§ Texte présenté:
⟨

Dernière mise à jour : 21 mars




Chaque famille est unique et constituée d’une mythologie familiale, fondatrice et organisatrice de règles et de croyances, reflétée par une image interne que chaque membre véhicule ayant valeur de reconnaissance dans le groupe familial et valeur identitaire dans l’espace du social. Le mythe a une fonction défensive de ce qui ne peut être dit, de l’insupportable d’un passé indicible.


Le concept de « mythe familial » a été défini par Ferreira, thérapeute américain de l’École de Palo Alto, en 1963, pour illustrer « les attitudes de pensée défensives du groupe familial, soucieux de préserver une "cohésion interne", et garantissant l’obtention d’un soutien mutuel à l’ensemble d’entre eux ». Le mythe se définit selon Ferreira tel « un ensemble de croyances organisées, partagées a priori par les membres de la famille et leur conférant des rôles spécifiques ». cf article « les mythes familiaux »

Le contenu du mythe (il peut y en avoir plusieurs) est véhiculé à l’intérieur du groupe par un système de règles et de croyances qui peut être évolutif d’une génération à l’autre à travers le récit qu’on en fait tout en gardant une trame de fond enracinée dans le temps. Le mythe en lui-même n’est pas perceptible de l’intérieur, sauf à travers les rituels (ce qui est mis en actes).


Dans son livre: « Rien ne s’oppose à la nuit », Delphine de Vigan, dans une écriture sincère et profonde qui touche au cœur de soi, fait apparaître de manière très singulière la mythologie familiale dans laquelle chacun des membres est empêtré à son insu. Bien que le roman soit organisé autour du personnage de Lucile, la mère, les grands-parents prennent une place dominante dans le modèle qu’ils incarnent : un monde de légendes, d’un certain anticonformisme tout en ayant des règles strictes de fonctionnement interne basées sur le déni : on ne parle pas de ce qui pourrait remettre en cause la responsabilité des parents dans les drames vécus par cette famille.


La famille se veut être une légende vivante : 9 enfants ; un grand-père à la verve féconde, une grand-mère toute en vitalité adhérant sans conteste aux propos et actions de son mari tout en lui imposant son désir d’une nombreuse progéniture. Un mythe d’une famille « parfaite » avant-gardiste, gaie, unie… Mais Delphine de Vigan cite : « derrière la mythologie, il y a l’immense fatigue de Liane, son incapacité à s’occuper de Justine après la disparition d’Antonin, une forme d’indistinction propre aux familles nombreuses, les liens d’allégeance, de rivalité, (...) il y a Milo dont on ne raconte pas grand-chose si ce n’est qu’il est comme l’eau qui dort, lisse et sans remous apparent, et Barthélémy qui se retrouve à l'hôpital psychiatrique pour un motif dont il n’est pas très sûr aujourd’hui. (...) »

⟩

§ Liste des données:
⟨

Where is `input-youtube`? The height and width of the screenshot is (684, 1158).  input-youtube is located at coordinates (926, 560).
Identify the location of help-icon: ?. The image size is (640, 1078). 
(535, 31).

⟩
⟨

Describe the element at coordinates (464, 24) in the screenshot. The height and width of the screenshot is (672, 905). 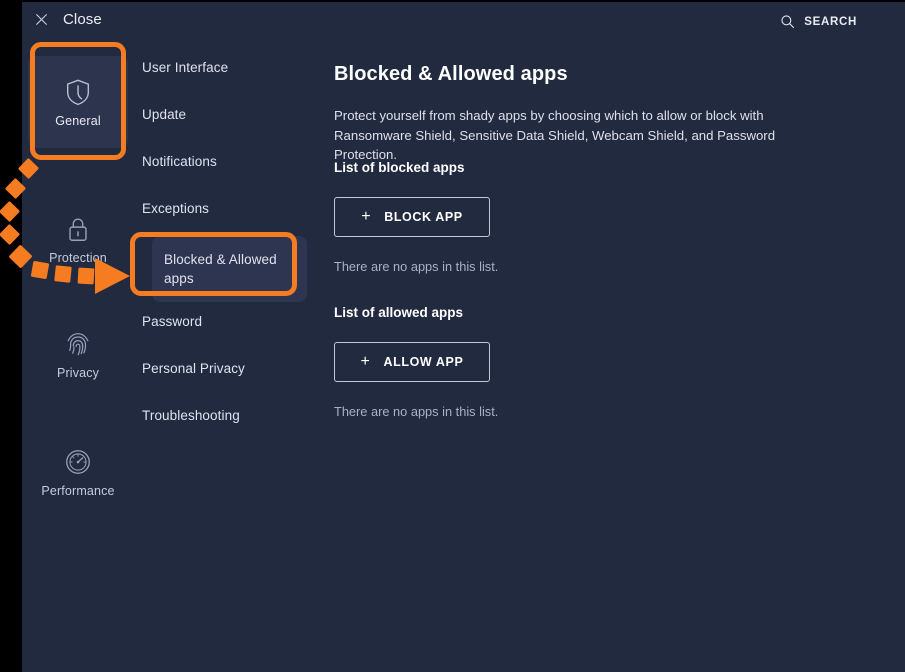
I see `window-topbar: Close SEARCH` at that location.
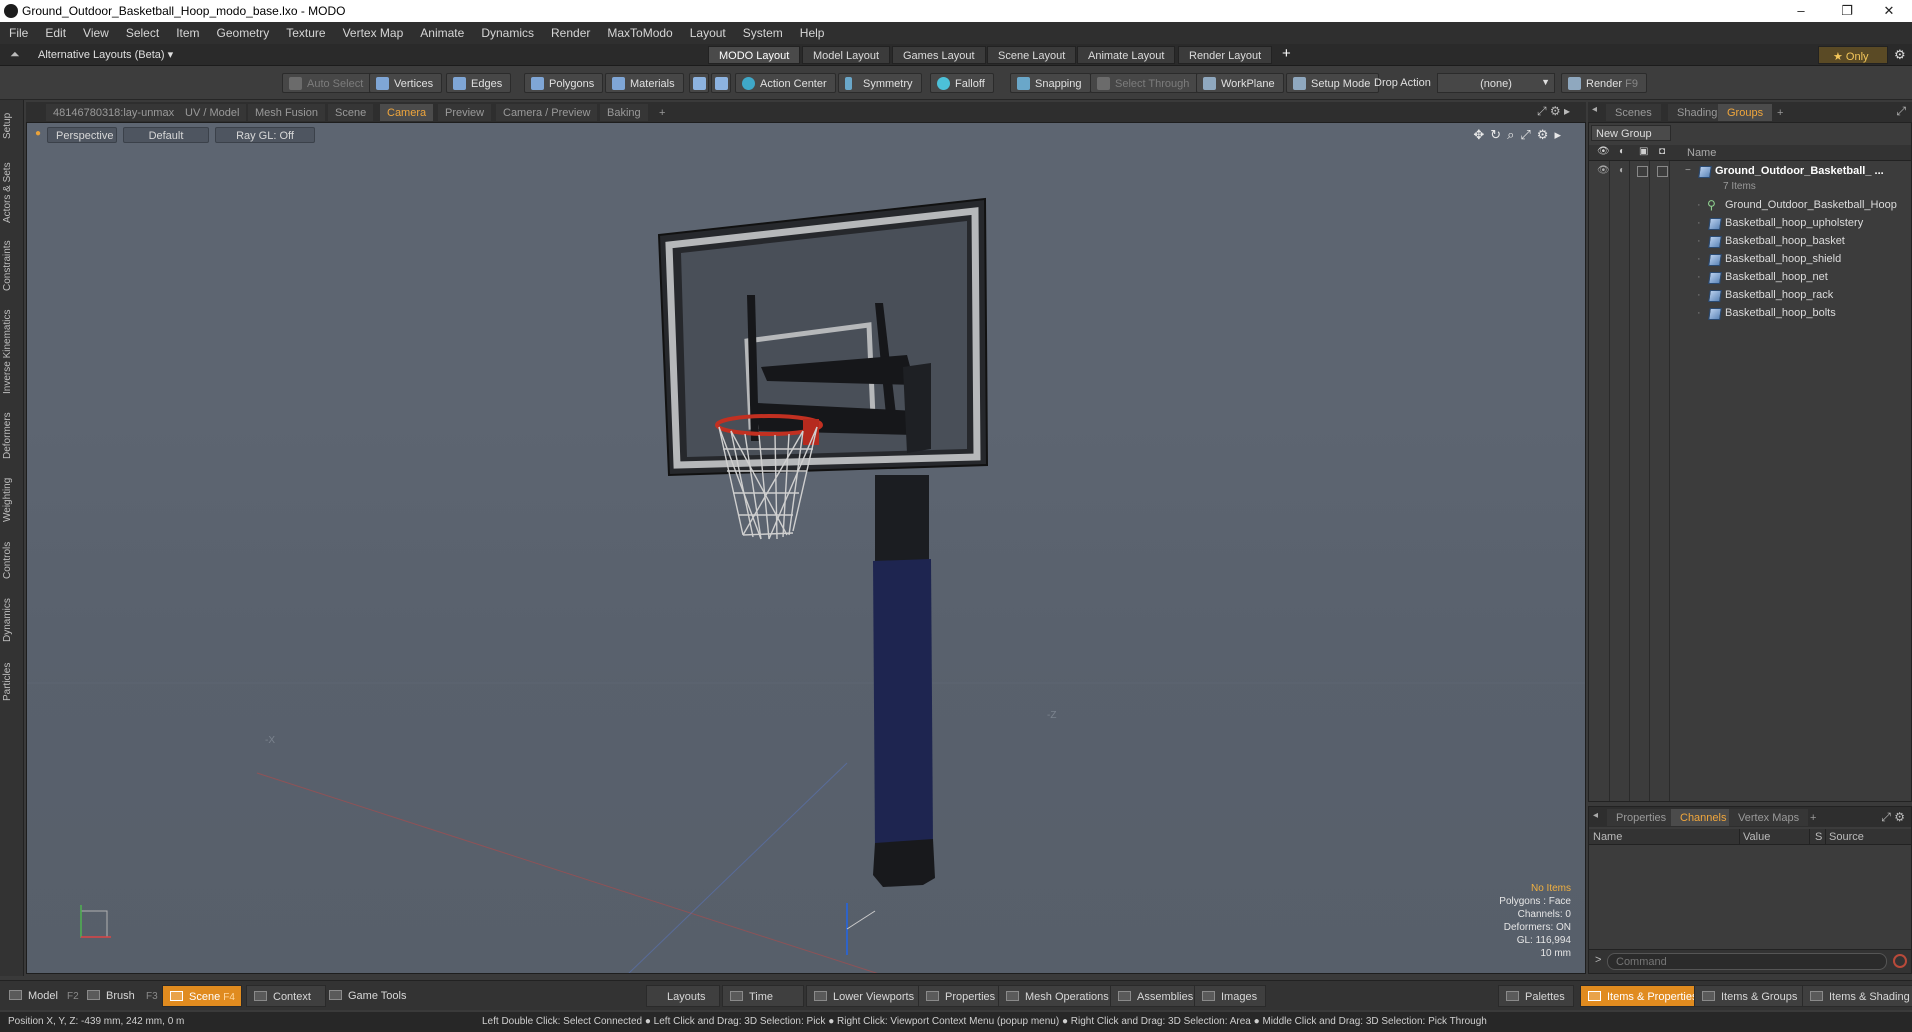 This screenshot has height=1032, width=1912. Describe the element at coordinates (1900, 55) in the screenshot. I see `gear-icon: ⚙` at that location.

⟩
⟨

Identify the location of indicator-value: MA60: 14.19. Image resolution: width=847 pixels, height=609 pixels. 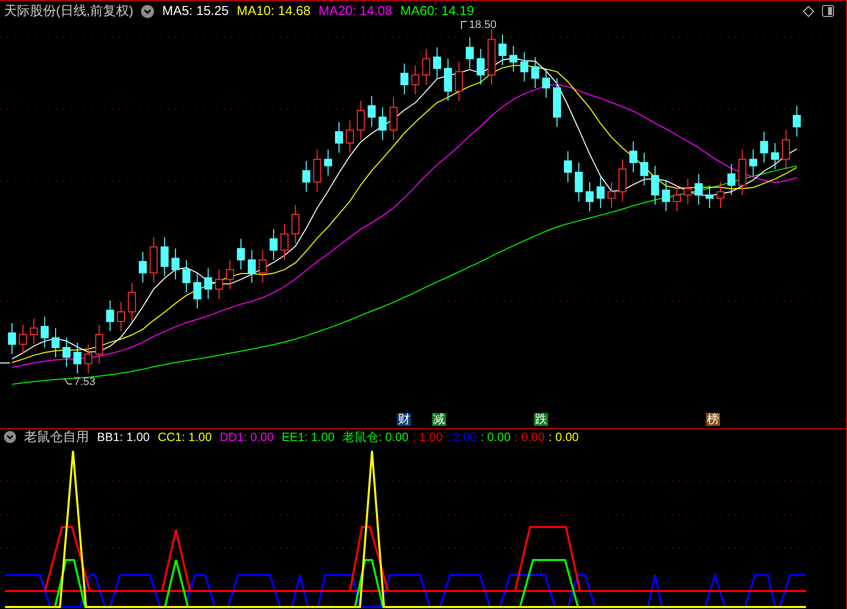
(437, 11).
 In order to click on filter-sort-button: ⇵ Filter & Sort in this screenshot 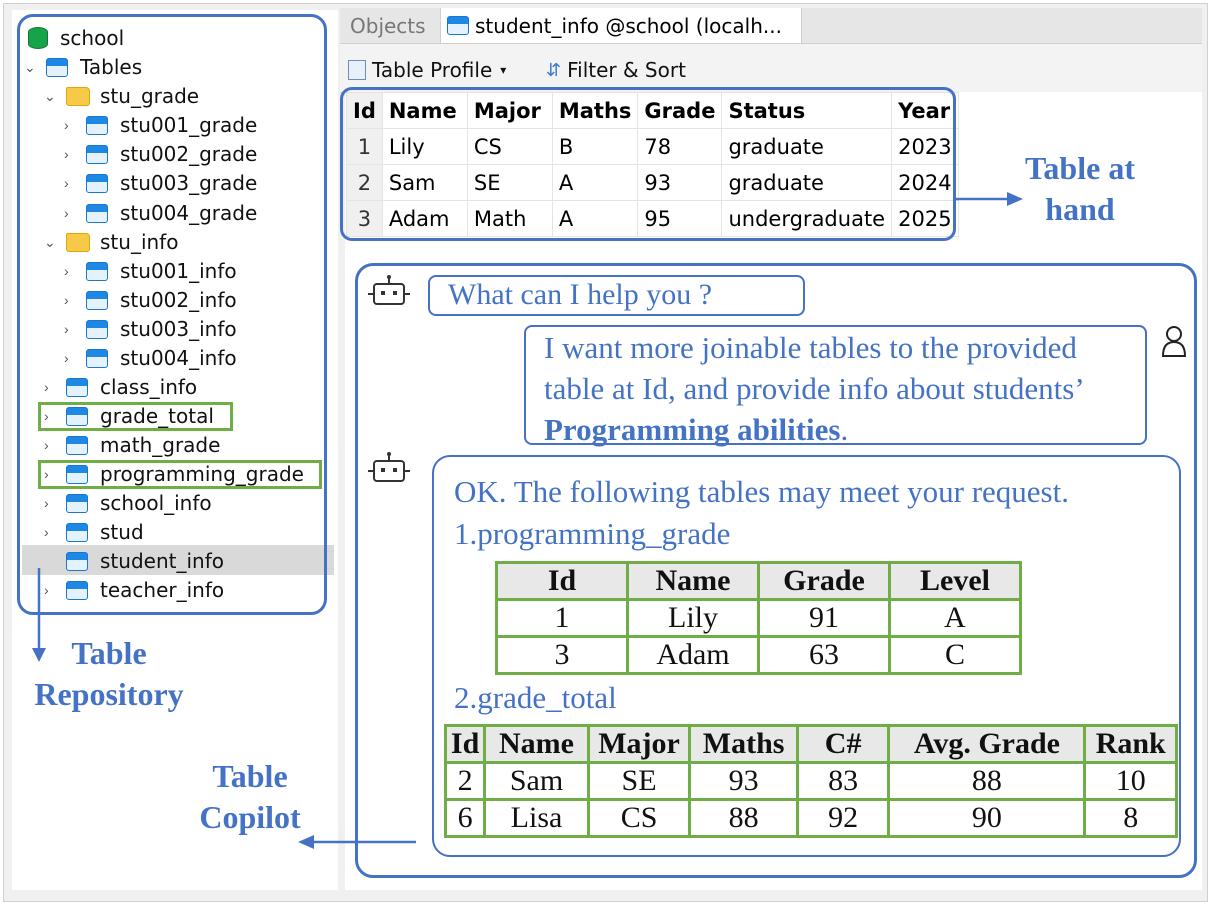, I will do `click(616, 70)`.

⟩

§ Consignes de l'exercice:
**1)** Répondez à ces questions sur le texte consacré à la mythologie familiale :
(a) En quelle année Ferreira a-t-il défini le concept de « mythe familial » ?
(b) À travers quoi le mythe est-il perceptible de l'intérieur ?
(c) Combien d'enfants compte la famille dans le roman « Rien ne s'oppose à la nuit » ?
**2)** Renvoyez sans aucune modification les lignes de la liste, de la ligne qui contient « Describe the element at coordinates (464, 24) » à celle qui contient « This screenshot has », ces deux lignes comprises. Laissez les images de côté.
Le texte et la liste ne proviennent pas de la même source.

§ Réponses par numéro:
**1)**
(a) En 1963.
(b) À travers les rituels, c'est-à-dire ce qui est mis en actes.
(c) Neuf enfants.

**2)**
Describe the element at coordinates (464, 24) in the screenshot. The height and width of the screenshot is (672, 905). 
I see `window-topbar: Close SEARCH` at that location.
 This screenshot has height=1032, width=1912. Describe the element at coordinates (1900, 55) in the screenshot. I see `gear-icon: ⚙` at that location.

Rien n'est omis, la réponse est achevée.